“It’s New York. What do you expect, Barnes? Kind, gentle snow?”
So now, if it does happen to snow within the next twenty--four hours, she has to take the subway to Stockton’s Bronx apartment in the morning and clean it off his car. If it doesn’t, he has to wear a Mets cap to Yankee Stadium on opening day in April.
“Now who’s sadistic?” Stockton muttered, parking the car as they arrived at the scene. “You’re a Yankee fan, too. You hate the Mets as much as I do.”
“But not as much as I love seeing you squirm.”
They went from laughingly shaking hands on their bet to suitably somber the moment they stepped out of the car half an hour ago.
“This is a damned shame,” Stockton murmurs as they gaze at the dead girl.
She’s lying on her back in the frozen mud, her fair, freckled skin spattered in her own blood and covered in multiple stab wounds. When found, she was covered in a sheet of dry cleaner’s plastic: “shrink--wrapped like a bodega cucumber” was Barnes’s poetic description when they first saw her.
The plastic shroud is a peculiar signature, one they’ve never seen before. The forensics team stripped it away after taking countless photographs, leaving the girl’s dead flesh exposed to the December chill.
Why was it there in the first place? She was stabbed, not asphyxiated. Was her killer trying to protect her from the elements? Was it some kind of fetish?
“She’s not a junkie,” Sully comments, observing no sign of needle marks and noting that the victim is slightly built, but healthy and athletic--looking as opposed to malnourished or emaciated.
“Nope. She could be sniffing, though.”
“She could. But she’s not a working girl, either. Look at her makeup and earrings.” She’s wearing very little eyeliner and no mascara to enhance her sandy lashes, and her earlobes are adorned only with tasteful studs set in silver.
“Those are diamonds, though,” Stockton says. “Maybe she’s a high--class call girl.”
Sully holds a magnifying glass up to one of the earrings, studies it for a moment, and shakes her head. “Not the real thing.

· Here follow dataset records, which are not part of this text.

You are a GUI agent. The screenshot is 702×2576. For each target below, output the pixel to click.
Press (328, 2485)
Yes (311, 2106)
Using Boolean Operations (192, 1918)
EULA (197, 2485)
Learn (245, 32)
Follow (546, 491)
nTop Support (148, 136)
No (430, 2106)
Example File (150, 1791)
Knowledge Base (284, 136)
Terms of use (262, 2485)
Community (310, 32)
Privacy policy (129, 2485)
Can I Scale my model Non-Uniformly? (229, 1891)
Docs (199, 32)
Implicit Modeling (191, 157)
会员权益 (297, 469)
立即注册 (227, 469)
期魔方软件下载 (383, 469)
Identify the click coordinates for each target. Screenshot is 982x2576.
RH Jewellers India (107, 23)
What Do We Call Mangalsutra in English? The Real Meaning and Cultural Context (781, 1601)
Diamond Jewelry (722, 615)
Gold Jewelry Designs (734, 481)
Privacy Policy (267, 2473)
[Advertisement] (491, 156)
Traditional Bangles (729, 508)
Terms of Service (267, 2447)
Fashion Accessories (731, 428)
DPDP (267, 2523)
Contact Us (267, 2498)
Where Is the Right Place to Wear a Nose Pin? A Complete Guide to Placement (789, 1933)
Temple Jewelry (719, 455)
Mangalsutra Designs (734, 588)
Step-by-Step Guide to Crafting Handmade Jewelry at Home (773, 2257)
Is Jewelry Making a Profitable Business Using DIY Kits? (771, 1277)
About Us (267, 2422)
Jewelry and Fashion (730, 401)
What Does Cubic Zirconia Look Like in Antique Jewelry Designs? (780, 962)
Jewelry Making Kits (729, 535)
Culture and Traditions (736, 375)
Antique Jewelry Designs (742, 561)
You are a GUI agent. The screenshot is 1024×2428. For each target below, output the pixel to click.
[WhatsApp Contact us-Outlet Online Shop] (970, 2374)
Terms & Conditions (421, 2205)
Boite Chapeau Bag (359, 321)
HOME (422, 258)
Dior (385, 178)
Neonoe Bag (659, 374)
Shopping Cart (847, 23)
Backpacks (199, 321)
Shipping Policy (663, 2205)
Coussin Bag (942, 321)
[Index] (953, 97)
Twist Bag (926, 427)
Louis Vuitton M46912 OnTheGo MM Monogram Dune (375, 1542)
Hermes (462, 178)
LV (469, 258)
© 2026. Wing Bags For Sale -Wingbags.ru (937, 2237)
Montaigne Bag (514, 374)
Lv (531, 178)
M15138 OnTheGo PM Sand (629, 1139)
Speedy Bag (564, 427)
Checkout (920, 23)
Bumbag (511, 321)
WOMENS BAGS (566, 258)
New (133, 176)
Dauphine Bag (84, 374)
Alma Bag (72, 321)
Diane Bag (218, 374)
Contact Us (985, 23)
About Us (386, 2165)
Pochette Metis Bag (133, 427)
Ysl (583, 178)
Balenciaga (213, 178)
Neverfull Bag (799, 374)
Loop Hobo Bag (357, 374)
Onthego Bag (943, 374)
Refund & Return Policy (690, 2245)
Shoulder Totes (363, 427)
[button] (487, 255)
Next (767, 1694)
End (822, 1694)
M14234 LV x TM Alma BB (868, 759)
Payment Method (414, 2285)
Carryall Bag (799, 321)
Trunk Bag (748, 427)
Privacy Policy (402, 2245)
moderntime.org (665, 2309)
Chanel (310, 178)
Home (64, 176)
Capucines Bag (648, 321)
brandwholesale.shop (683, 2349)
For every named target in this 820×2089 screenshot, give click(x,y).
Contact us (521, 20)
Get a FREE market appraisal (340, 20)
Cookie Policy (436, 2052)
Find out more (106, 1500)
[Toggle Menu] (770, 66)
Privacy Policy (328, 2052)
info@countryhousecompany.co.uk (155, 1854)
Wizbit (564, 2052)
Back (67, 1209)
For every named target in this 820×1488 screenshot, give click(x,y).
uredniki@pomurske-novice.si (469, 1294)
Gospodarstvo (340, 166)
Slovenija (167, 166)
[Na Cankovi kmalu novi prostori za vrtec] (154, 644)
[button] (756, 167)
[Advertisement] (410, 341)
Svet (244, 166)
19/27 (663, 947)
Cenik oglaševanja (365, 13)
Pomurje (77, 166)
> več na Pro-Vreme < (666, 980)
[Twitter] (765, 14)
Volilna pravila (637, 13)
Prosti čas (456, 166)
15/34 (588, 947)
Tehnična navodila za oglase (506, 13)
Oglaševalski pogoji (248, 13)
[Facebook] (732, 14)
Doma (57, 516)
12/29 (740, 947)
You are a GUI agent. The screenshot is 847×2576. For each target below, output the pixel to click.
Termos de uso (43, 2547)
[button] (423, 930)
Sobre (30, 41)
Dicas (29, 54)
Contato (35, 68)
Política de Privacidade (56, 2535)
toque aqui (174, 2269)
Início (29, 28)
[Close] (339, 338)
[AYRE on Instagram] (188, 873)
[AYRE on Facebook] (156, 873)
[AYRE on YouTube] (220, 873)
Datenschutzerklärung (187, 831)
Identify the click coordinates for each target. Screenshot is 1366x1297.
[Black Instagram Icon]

They’re cubic zirconia.”
“How can you tell?”
“No inclusions,” Sully says briefly, not bothering to explain that real diamonds of this size wouldn’t be this flawless.
“I’ll take your word for it. But these days, even a high--class call girl might have fake diamonds.”
“Yeah, but she’d still get a manicure—-not to mention a pedicure.” Leaning in to examine the victim’s feet, she adds, “Those heels have never been touched by a pumice stone.”
“Again, I’ll take your word for it. Is that a tat?”
Sully follows Stockton’s pointing finger back up to the torso. At first glance, the small tattoo perched between the gashes near the victim’s collarbone is almost entirely camouflaged by blood and freckles. It’s a deeper shade of red, though: a ladybug.
“They’re supposed to bring good luck,” Stockton says as she moves the magnifying glass in for a better look.
“Guess it didn’t work for her.”
Somebody’s daughter, somebody’s friend . . .
Right now, somewhere in the city, someone might be wondering where she is. Sooner or later, with any luck, she’ll be reported missing.
Until then, without clothing or ID, she’s a Jane Doe.
There’s no clue to her identity other than the tattoo. That and the fact that she’s completely bald.
“What do you think?” Stockton asks. “Chemotherapy or fashion statement?”
“Neither.” Sully’s breath puffs white in the air as she leans in, spotting something.
“What makes you say that?”
“I think whoever killed her shaved her head,” she says, staring at the clump of long, red hair tangled amid the dead leaves on the ground.